Re: [PATCH 1/2] ext4: optimize metadata allocation for hybrid LUNs

Ritesh Harjani (IBM) <ritesh.list@xxxxxxxxx> · Wed, 16 Aug 2023 15:39:21 +0530

Andreas Dilger <adilger@xxxxxxxxx> writes:

> On Aug 3, 2023, at 6:10 AM, Ritesh Harjani (IBM) <ritesh.list@xxxxxxxxx> wrote:
>> 
>> Bobi Jam <bobijam@xxxxxxxxxxx> writes:
>> 
>>> With LVM it is possible to create an LV with SSD storage at the
>>> beginning of the LV and HDD storage at the end of the LV, and use that
>>> to separate ext4 metadata allocations (that need small random IOs)
>>> from data allocations (that are better suited for large sequential
>>> IOs) depending on the type of underlying storage.  Between 0.5-1.0% of
>>> the filesystem capacity would need to be high-IOPS storage in order to
>>> hold all of the internal metadata.
>>> 
>>> This would improve performance for inode and other metadata access,
>>> such as ls, find, e2fsck, and in general improve file access latency,
>>> modification, truncate, unlink, transaction commit, etc.
>>> 
>>> This patch split largest free order group lists and average fragment
>>> size lists into other two lists for IOPS/fast storage groups, and
>>> cr 0 / cr 1 group scanning for metadata block allocation in following
>>> order:
>>> 
>>> cr 0 on largest free order IOPS group list
>>> cr 1 on average fragment size IOPS group list
>>> cr 0 on largest free order non-IOPS group list
>>> cr 1 on average fragment size non-IOPS group list
>>> cr >= 2 perform the linear search as before
>
> Hi Ritesh,
> thanks for the review and the discussion about the patch.
>
>> Yes. The implementation looks straight forward to me.
>> 
>
>>> Non-metadata block allocation does not allocate from the IOPS groups.
>>> 
>>> Add for mke2fs an option to mark which blocks are in the IOPS region
>>> of storage at format time:
>>> 
>>>  -E iops=0-1024G,4096-8192G
>> 
>
>> However few things to discuss here are -
>
> As Ted requested on the call, this should be done as two separate calls
> to the allocator, rather than embedding the policy in mballoc group
> selection itself.  Presumably this would be in ext4_mb_new_blocks()
> calling ext4_mb_regular_allocator() twice with different allocation
> flags (first with EXT4_MB_HINT_METADATA, then without, though I don't
> actually see this was used anywhere in the code before this patch?)
>
> Metadata allocations should try only IOPS groups on the first call,
> but would go through all allocation phases.  If IOPS allocation fails,
> then the allocator should do a full second pass to allocate from the
> non-IOPS groups. Non-metadata allocations would only allocate from
> non-IOPS groups.
>
>> 1. What happens when the hdd space for data gets fully exhausted? AFAICS,
>> the allocation for data blocks will still succeed, however we won't be
>> able to make use of optimized scanning any more. Because we search within
>> iops lists only when EXT4_MB_HINT_METADATA is set in ac->ac_flags.
>
> The intention for our usage is that data allocations should *only* come
> from the HDD region of the device, and *not* from the IOPS (flash) region
> of the device.  The IOPS region will be comparatively small (0.5-1.0% of
> the total device size) so using or not using this space will be mostly
> meaningless to the overall filesystem usage, especially with a 1-5%
> reserved blocks percentage that is the default for new filesystems.
>

Yes, but when we give this functionality to non-enterprise users,
everyone would like to take advantage of a faster performing ext4 using
1 ssd and few hdds or a smaller spare ssd and larger hdds. Then it could
be that the space of iops region might not strictly be less than 1-2%
and could be anywhere between 10-50% ;)  

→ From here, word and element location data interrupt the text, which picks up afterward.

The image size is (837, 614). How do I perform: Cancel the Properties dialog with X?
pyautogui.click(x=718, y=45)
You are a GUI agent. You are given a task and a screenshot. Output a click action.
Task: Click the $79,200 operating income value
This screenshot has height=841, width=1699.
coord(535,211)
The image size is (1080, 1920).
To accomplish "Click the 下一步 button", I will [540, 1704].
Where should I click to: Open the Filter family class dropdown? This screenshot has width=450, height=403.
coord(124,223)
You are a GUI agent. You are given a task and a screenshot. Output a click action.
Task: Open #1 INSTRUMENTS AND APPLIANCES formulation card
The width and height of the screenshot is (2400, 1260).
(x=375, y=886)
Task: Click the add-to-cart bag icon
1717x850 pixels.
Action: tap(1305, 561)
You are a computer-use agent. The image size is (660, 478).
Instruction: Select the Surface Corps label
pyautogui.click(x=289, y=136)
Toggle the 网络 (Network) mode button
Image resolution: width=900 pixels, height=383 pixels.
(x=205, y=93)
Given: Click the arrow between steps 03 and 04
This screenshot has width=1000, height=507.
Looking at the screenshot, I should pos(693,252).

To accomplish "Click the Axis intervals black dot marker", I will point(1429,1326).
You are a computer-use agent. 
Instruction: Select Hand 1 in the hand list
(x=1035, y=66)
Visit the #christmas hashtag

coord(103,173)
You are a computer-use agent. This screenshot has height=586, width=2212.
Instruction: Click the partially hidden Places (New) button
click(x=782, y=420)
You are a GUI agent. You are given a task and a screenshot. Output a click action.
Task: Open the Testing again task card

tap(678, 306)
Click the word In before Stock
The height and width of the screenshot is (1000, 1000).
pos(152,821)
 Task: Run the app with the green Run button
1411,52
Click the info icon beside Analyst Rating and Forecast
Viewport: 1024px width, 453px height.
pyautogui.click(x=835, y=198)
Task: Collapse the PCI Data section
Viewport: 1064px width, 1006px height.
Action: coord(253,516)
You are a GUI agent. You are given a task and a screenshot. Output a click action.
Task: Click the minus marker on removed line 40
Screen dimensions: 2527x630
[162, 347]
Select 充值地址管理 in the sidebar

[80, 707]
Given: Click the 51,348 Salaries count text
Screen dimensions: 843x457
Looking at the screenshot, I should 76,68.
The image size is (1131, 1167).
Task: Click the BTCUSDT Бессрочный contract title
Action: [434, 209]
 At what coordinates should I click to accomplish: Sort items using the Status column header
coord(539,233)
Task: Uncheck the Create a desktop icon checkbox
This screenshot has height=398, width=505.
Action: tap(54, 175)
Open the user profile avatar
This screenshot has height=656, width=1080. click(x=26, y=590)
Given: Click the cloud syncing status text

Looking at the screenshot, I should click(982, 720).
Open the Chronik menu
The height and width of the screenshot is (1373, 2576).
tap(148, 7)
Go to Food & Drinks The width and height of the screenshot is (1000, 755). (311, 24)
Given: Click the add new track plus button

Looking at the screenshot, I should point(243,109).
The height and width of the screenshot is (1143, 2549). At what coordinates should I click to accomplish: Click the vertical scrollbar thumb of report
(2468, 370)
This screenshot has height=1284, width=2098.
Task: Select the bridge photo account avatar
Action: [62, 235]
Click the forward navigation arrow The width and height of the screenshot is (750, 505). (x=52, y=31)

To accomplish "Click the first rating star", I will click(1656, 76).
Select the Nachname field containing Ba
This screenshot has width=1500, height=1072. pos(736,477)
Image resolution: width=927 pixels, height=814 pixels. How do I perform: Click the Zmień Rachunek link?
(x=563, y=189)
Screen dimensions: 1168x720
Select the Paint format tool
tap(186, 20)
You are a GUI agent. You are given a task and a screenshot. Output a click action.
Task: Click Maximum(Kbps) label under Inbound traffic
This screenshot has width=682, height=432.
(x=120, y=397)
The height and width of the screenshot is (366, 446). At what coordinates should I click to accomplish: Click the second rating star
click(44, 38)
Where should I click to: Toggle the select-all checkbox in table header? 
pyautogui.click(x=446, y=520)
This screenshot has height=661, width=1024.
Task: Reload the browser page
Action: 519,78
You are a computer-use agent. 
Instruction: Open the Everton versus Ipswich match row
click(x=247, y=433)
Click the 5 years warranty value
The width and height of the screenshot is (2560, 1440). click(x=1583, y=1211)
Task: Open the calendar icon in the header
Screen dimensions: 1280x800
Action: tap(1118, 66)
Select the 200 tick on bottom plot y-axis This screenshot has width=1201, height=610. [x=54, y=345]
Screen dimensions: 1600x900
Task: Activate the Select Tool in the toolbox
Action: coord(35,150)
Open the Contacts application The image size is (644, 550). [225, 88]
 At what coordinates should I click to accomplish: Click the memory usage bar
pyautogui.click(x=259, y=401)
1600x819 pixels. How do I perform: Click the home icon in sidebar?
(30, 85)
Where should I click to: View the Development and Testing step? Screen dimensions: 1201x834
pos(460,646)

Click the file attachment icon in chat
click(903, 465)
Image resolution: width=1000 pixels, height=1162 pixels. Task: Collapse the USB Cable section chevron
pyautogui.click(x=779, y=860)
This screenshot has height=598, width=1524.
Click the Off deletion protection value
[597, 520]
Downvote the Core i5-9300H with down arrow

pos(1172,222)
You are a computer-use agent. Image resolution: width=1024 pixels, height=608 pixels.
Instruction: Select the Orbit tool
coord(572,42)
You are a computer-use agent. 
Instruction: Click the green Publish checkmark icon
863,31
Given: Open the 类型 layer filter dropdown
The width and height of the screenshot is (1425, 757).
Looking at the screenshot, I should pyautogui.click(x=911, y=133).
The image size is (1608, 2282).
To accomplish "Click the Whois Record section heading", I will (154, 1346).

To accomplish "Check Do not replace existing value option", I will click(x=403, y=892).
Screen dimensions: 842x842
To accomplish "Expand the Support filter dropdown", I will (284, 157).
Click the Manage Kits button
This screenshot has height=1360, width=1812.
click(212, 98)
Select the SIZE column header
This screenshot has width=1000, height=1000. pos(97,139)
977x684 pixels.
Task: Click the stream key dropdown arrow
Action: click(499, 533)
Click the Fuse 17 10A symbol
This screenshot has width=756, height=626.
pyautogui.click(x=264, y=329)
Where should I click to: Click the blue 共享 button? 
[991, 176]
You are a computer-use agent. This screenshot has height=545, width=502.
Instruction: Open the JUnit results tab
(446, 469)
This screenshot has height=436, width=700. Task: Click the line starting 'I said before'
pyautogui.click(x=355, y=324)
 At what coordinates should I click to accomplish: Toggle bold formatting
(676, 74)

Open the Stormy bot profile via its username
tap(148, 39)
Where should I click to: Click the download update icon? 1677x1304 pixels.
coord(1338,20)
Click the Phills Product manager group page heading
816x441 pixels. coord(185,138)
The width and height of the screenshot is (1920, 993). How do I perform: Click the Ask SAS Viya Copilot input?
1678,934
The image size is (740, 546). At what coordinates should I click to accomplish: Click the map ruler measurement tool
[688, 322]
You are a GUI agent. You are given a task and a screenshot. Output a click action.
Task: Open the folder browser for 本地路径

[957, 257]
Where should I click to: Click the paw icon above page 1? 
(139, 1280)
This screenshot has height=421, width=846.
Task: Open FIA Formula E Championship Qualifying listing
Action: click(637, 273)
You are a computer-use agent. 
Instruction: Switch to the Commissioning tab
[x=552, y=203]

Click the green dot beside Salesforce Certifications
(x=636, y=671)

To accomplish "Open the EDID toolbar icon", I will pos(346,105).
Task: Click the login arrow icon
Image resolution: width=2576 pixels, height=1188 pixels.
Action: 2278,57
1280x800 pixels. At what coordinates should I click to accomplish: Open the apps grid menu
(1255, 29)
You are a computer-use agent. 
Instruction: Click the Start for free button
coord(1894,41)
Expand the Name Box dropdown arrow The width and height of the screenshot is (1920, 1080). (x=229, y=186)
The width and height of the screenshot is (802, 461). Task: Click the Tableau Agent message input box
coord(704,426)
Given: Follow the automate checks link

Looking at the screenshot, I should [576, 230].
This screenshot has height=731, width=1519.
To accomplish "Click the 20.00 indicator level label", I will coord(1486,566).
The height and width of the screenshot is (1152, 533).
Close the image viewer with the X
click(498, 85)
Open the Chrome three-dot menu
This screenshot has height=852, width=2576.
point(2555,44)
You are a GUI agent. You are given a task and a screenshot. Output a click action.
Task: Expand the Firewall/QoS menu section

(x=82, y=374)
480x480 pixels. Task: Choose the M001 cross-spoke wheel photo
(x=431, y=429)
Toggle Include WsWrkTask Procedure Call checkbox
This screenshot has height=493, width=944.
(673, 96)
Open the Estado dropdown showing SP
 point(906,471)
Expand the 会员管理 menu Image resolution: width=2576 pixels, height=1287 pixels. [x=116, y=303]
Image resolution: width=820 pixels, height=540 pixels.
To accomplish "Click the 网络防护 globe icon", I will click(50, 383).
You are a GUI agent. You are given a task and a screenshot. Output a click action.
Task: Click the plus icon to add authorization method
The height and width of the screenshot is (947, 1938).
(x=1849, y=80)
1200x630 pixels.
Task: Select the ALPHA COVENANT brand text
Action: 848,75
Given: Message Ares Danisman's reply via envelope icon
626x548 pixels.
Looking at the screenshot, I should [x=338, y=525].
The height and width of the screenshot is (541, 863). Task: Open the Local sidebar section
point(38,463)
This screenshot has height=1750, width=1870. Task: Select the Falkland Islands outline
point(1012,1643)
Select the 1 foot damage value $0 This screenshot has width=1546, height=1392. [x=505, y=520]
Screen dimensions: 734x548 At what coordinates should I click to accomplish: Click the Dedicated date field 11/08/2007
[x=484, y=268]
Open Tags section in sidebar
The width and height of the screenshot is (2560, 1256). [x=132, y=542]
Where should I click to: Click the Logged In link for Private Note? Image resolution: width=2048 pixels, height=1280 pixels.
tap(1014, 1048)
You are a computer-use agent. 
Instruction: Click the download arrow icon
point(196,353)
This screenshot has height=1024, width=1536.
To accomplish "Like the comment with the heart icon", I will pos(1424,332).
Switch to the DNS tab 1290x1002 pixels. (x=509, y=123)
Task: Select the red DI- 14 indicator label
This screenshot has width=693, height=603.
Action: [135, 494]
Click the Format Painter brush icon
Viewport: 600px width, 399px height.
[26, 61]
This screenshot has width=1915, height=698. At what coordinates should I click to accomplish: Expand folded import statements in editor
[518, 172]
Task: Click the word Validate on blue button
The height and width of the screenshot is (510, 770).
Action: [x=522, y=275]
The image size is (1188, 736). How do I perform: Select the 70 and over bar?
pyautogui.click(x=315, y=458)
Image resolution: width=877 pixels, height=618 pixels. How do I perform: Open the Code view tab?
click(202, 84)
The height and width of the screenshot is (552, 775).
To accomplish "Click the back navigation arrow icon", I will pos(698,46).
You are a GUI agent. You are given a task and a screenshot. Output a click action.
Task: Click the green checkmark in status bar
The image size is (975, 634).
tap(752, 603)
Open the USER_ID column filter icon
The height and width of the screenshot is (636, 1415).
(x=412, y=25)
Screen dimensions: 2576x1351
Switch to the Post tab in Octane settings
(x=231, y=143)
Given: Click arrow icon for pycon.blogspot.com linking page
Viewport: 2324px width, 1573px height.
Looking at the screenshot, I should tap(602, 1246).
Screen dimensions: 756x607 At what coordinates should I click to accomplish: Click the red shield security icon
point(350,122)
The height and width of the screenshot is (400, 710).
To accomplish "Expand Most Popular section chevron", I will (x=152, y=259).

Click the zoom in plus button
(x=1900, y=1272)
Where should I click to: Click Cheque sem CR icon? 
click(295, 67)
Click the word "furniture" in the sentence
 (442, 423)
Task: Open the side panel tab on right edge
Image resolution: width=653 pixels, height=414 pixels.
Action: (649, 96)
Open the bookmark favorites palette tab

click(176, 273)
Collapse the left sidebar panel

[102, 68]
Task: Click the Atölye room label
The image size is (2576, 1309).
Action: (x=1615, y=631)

Shouldn't we still support this class of usecase as well? ^^^ 
So if the HDD gets full then the allocation should fallback to ssd for
data blocks no?

Or we can have a policy knob i.e. fallback_data_to_iops_region_thresh.
So if the free space %age in the iops region is above 1% (can be changed
by user) then the data allocations can fallback to iops region if it is
unable to allocate data blocks from hdd region.

      echo %age_threshold > fallback_data_to_iops_region_thresh (default 1%)

        Fallback data allocations to iops region as long as we have free space
        %age of iops region above %age_threshold.

> As you mentioned on the call, it seems this is a defect in the current
> patch, that non-metadata allocations may eventually fall back to scan
> all block groups for free space including IOPS groups.  They need to
> explicitly skip groups that have the IOPS flags set.
>
>> 2. Similarly what happens when the ssd space for metadata gets full?
>> In this case we keep falling back to cr2 for allocation and we don't
>> utilize optimize_scanning to find the block groups from hdd space to
>> allocate from.
>
> In the case when the IOPS groups are full then the metadata allocations
> should fall back to using non-IOPS groups.  That avoids ENOSPC when the
> metadata space is accidentally formatted too small, or unexpected usage
> such as large xattrs or many directories are consuming more IOPS space.
>
>> 3. So it seems after a period of time, these iops lists can have block
>> groups belonging to differnt ssds. Could this cause the metadata
>> allocation of related inodes to come from different ssds.
>> Will this be optimal? Checking on this...
>>     ...On checking further on this, we start with a goal group and we
>> at least scan s_mb_max_linear_groups (4) linearly. So it's unlikely that
>> we frequently allocate metadata blocks from different SSDs.
>
> In our usage will typically be only a single IOPS region at the start of
> the device, but the ability to allow multiple IOPS regions was added for
> completeness and flexibility in the future (e.g. resize of filesystem).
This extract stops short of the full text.